Given text:
## BEGIN

# Most famous/well known cities?



## motion (Oct 13, 2009)

i normally dont comment much, but sorry i had to say this

stupid because the only truly recognizable cities are new york, sydney, london, paris, rome and washington and Hollywood, LA. Sorry we could get politically correct and just like all cities with a big ego, but the truth is they are the only recognizable ones. sorry had to say it.


----------



## guille_89uy (Jan 14, 2008)

And Venice and Las Vegas, c'mon... Dubai as well.


----------



## Botswana (Aug 29, 2009)

Berlin is very recognizable. The Brandenburg Gate is really famous, especially since Reagan and JFK both gave important speeches there. There's also the Berlin Wall, Checkpoint Charlie, TV Tower, Reichstag, Museum Island, Alexanderplatz etc...

I'd argue it's the most famous city in Europe behind London, Paris and Rome.


----------



## Evan (Jul 8, 2004)

I'd definitely put Chicago near the top. Sears Tower (Willis, whatever), Hancock and Marina City are widely known.


----------



## Clery (Dec 5, 2010)

Obviously some Americans in here truely over-estimate the notoriety of their cities in Asia or Africa.

The really famous US cities are NYC, LA and maybe Washington. Chicago and San Francisco are not even close.

I agree with Botswana. Many people under-estimate the notoriety of both Berlin and Moscow. And then comes Asian cities: Beijing, Tokyo, Bombay(Mumbai), Mecca.


----------



## motion (Oct 13, 2009)

Clery said:


> Obviously some Americans in here truely over-estimate the notoriety of their cities in Asia or Africa.
> 
> The really famous US cities are NYC, LA and maybe Washington. Chicago and San Francisco are not even close.
> 
> I agree with Botswana. Many people under-estimate the notoriety of both Berlin and Moscow. And then comes Asian cities: Beijing, Tokyo, Bombay(Mumbai), Mecca.


I have to totally agree! I lived in America half my life and Americans would be shocked to know that other than NY and washington nothing is that recognizable not even LA.


----------



## Dimethyltryptamine (Aug 22, 2009)

what in Tokyo, Mumbai and Mecca is synonymous with the city? Something that the entire world would recognise at first glance and know exactly where it's located?


----------



## Evan (Jul 8, 2004)

For Tokyo, it would have to be Tokyo Tower and the Docomo building with the cool clock on it. For Mumbai and Mecca, I can't think of a single thing.


----------



## mvictory (Jul 27, 2009)

Only cities in the world that are truly universally recognisable are.
Paris, London, NYC, Rome and Sydney (or do I overestimate the importance significance of the opera house because I am Australian)

don't underestimate the ignorance of many people towards geography or architecture. Remember everyone on this forum has an interest in these fields which is not shared by everyone.


----------



## Evan (Jul 8, 2004)

## END

Data extract:
## BEGIN

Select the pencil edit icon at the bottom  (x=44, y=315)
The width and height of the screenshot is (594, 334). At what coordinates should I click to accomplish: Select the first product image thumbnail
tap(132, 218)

## END

Short exercise: Copy the thread on famous cities starting with "i normally dont" and going on through "(Jan 14, 2008)", switching "Hollywood" to "Toronto". The lines above are not needed for this.

Answer to the problem:
i normally dont comment much, but sorry i had to say this

stupid because the only truly recognizable cities are new york, sydney, london, paris, rome and washington and Toronto, LA. Sorry we could get politically correct and just like all cities with a big ego, but the truth is they are the only recognizable ones. sorry had to say it.


----------



## guille_89uy (Jan 14, 2008)